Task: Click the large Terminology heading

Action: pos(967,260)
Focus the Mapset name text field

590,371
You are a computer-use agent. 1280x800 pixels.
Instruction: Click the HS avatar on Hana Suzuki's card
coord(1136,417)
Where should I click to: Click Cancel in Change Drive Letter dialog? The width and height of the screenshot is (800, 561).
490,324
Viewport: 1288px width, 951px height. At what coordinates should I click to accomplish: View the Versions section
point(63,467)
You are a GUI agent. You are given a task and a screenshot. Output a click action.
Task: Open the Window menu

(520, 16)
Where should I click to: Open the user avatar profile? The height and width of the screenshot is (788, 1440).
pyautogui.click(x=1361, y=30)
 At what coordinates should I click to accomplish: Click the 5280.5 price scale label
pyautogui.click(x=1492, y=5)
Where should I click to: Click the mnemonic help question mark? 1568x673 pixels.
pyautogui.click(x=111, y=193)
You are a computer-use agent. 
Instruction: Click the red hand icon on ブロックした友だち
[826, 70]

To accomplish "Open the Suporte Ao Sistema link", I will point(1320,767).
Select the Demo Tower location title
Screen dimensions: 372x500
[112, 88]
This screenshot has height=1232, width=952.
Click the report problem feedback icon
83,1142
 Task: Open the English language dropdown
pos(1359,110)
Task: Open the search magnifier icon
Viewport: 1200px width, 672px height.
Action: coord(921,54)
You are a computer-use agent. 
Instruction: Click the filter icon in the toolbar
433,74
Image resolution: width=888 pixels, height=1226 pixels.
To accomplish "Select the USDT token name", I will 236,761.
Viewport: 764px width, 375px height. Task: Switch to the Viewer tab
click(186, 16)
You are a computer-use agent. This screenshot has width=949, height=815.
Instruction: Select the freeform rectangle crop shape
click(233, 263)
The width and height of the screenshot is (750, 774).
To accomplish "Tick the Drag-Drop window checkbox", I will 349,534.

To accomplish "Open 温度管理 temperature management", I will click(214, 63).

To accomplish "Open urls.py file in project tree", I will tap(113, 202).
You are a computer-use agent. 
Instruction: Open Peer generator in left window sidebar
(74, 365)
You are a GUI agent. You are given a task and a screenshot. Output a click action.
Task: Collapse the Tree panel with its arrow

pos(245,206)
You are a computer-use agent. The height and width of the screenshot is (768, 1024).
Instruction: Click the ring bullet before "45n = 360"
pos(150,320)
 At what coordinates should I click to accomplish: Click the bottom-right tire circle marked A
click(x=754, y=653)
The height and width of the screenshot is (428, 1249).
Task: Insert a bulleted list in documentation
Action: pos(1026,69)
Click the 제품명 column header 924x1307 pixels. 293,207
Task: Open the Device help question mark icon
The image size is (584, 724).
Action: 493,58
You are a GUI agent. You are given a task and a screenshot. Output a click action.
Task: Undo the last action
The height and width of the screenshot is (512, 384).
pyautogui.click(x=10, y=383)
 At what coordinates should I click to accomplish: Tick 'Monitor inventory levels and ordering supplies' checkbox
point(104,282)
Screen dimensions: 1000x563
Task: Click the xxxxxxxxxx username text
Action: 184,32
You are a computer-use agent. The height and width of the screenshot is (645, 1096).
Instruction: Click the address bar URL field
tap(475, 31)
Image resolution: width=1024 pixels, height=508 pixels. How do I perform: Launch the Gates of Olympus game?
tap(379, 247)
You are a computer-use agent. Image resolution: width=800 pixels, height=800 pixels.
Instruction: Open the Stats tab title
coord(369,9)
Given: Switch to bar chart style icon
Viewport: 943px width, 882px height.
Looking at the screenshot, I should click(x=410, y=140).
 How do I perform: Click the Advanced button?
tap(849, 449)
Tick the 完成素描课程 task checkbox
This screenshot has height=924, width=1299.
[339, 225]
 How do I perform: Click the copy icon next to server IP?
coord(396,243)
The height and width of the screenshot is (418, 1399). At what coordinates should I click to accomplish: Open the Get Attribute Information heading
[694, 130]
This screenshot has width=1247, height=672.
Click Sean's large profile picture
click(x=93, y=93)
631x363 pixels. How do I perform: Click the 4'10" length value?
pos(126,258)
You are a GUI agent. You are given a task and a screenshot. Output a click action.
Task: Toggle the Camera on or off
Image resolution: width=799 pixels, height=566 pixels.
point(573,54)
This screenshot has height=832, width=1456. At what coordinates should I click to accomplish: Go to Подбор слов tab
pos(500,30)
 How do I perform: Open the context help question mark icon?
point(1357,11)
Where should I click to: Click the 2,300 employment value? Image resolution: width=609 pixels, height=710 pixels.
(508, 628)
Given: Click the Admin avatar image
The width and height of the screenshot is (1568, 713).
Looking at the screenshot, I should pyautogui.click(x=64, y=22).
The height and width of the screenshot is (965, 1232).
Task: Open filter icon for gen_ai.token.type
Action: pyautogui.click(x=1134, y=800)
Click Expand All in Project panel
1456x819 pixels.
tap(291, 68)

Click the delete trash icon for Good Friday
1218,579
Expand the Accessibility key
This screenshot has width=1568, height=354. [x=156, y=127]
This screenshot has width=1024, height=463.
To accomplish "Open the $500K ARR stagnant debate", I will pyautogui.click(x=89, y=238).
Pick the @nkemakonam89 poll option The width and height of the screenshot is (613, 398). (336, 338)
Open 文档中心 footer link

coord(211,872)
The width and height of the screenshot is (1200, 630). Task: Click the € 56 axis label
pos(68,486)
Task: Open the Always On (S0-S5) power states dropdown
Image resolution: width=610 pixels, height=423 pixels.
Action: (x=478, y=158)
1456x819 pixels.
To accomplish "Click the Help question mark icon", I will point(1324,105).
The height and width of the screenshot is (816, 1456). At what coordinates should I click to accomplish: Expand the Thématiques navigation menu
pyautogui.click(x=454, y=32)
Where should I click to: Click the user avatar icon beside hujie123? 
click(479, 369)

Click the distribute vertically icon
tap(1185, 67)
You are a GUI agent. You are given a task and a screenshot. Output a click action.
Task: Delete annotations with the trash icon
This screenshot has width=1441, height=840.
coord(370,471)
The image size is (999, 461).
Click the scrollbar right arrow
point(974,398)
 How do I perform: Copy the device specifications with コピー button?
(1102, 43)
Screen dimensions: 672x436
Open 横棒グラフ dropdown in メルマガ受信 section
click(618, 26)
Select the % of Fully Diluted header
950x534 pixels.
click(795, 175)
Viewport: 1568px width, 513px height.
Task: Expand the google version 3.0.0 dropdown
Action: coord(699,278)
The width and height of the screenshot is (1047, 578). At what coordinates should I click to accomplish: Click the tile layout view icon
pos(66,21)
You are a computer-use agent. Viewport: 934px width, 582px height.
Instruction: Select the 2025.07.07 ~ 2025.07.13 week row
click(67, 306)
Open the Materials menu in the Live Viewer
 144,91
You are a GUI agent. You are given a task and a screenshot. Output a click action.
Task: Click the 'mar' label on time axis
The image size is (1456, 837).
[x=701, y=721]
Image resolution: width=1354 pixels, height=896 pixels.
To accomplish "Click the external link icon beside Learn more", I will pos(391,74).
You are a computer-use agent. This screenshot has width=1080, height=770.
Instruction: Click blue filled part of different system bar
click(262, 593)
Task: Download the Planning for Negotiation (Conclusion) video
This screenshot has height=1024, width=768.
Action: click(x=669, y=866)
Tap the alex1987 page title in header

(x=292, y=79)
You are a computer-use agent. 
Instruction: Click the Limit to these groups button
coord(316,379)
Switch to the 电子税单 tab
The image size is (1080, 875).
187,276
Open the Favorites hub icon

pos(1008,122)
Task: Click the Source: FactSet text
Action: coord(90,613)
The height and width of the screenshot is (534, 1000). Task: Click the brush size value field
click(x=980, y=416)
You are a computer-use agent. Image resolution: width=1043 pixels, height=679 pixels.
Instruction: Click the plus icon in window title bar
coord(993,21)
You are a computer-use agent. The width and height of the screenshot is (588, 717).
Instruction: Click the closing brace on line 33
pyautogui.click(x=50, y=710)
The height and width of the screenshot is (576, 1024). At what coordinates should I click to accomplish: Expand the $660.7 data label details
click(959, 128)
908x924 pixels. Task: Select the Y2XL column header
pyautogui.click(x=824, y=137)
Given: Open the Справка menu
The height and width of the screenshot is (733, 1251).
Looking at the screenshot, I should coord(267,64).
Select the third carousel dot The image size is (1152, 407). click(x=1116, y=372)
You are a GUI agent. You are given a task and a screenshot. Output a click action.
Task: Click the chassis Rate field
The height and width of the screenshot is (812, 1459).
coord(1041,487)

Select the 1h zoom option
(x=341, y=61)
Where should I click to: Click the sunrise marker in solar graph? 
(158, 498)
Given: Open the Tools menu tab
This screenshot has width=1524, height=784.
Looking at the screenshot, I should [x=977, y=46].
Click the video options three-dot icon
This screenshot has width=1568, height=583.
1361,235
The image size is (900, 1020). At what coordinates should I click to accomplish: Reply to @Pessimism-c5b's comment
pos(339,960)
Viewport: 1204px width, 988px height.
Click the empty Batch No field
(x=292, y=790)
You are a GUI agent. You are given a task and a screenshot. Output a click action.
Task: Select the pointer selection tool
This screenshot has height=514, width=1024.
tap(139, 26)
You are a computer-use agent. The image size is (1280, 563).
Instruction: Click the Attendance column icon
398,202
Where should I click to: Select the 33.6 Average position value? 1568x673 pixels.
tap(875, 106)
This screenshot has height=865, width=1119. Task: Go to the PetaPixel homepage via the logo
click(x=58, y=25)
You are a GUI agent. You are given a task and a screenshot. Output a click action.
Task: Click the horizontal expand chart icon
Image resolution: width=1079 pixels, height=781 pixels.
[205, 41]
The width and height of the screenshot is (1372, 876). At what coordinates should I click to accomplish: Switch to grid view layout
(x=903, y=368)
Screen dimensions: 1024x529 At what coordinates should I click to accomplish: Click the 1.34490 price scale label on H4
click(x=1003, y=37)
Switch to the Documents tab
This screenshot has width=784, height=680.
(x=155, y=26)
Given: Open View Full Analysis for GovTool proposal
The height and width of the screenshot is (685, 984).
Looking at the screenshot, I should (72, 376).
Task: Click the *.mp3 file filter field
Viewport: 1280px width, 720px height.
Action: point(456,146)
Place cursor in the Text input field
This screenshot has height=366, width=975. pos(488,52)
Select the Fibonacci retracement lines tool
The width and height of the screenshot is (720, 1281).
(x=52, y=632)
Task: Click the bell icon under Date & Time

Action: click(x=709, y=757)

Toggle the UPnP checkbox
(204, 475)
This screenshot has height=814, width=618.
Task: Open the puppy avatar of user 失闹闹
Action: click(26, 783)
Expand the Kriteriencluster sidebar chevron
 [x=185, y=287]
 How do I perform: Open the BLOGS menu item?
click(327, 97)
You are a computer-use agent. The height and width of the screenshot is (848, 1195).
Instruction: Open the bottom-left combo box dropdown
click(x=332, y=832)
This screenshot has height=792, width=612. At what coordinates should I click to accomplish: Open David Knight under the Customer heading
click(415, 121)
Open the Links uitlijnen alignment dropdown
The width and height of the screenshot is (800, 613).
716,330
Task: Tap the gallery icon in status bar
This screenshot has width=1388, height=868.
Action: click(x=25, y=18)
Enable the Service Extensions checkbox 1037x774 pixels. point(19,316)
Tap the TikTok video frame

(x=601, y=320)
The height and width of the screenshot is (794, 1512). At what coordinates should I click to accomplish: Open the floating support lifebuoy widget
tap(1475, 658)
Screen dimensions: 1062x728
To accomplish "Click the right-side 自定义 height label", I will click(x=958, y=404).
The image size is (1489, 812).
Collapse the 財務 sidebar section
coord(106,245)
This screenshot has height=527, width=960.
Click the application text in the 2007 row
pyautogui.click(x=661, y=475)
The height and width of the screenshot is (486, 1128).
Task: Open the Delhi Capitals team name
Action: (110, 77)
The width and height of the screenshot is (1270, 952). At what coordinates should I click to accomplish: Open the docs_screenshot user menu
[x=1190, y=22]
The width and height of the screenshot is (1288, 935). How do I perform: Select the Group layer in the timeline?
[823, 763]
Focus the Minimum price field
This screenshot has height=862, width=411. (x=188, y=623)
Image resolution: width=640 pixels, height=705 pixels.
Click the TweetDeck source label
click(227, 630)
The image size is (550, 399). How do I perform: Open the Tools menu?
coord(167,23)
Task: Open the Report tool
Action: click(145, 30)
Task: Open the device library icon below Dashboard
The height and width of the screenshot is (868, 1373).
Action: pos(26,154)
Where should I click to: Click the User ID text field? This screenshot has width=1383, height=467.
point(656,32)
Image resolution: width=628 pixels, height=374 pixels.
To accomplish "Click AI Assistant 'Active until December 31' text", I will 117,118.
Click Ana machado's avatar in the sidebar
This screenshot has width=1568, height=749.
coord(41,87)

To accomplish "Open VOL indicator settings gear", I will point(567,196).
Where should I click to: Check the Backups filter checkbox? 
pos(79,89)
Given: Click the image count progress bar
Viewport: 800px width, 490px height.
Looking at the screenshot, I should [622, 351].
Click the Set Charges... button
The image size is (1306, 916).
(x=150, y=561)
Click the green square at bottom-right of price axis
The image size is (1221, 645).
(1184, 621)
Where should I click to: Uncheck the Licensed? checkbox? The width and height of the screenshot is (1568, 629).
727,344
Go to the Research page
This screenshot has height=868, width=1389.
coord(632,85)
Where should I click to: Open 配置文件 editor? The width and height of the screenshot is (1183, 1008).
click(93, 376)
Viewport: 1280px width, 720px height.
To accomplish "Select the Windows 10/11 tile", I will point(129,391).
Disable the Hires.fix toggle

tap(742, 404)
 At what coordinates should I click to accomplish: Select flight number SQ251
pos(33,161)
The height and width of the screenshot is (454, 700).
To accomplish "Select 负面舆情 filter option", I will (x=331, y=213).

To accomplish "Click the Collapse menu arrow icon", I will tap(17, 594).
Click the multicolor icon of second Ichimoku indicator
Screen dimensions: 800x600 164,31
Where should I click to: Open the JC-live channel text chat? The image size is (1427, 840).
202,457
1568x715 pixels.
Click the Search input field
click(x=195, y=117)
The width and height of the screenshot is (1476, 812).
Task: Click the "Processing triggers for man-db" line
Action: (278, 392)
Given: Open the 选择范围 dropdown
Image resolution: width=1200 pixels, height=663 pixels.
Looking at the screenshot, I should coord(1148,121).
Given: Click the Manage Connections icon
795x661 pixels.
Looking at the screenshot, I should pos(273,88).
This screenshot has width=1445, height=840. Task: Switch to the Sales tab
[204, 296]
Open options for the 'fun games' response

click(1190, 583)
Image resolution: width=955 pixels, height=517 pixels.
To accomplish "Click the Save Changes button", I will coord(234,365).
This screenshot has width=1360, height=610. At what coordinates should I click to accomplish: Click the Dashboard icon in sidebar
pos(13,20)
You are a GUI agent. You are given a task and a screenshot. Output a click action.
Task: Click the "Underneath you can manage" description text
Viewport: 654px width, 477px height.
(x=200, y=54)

****************

Exercise description: Write out the lines above verbatim, from the line with "The height and width of the screenshot is (576, 1024)." up to and including the line with "click(x=58, y=25)".

Completed exercise:
The height and width of the screenshot is (576, 1024). At what coordinates should I click to accomplish: Expand the $660.7 data label details
click(959, 128)
908x924 pixels. Task: Select the Y2XL column header
pyautogui.click(x=824, y=137)
Given: Open the Справка menu
The height and width of the screenshot is (733, 1251).
Looking at the screenshot, I should coord(267,64).
Select the third carousel dot The image size is (1152, 407). click(x=1116, y=372)
You are a GUI agent. You are given a task and a screenshot. Output a click action.
Task: Click the chassis Rate field
The height and width of the screenshot is (812, 1459).
coord(1041,487)

Select the 1h zoom option
(x=341, y=61)
Where should I click to: Click the sunrise marker in solar graph? 
(158, 498)
Given: Open the Tools menu tab
This screenshot has width=1524, height=784.
Looking at the screenshot, I should [x=977, y=46].
Click the video options three-dot icon
This screenshot has width=1568, height=583.
1361,235
The image size is (900, 1020). At what coordinates should I click to accomplish: Reply to @Pessimism-c5b's comment
pos(339,960)
Viewport: 1204px width, 988px height.
Click the empty Batch No field
(x=292, y=790)
You are a GUI agent. You are given a task and a screenshot. Output a click action.
Task: Select the pointer selection tool
This screenshot has height=514, width=1024.
tap(139, 26)
You are a computer-use agent. The image size is (1280, 563).
Instruction: Click the Attendance column icon
398,202
Where should I click to: Select the 33.6 Average position value? 1568x673 pixels.
tap(875, 106)
This screenshot has height=865, width=1119. Task: Go to the PetaPixel homepage via the logo
click(x=58, y=25)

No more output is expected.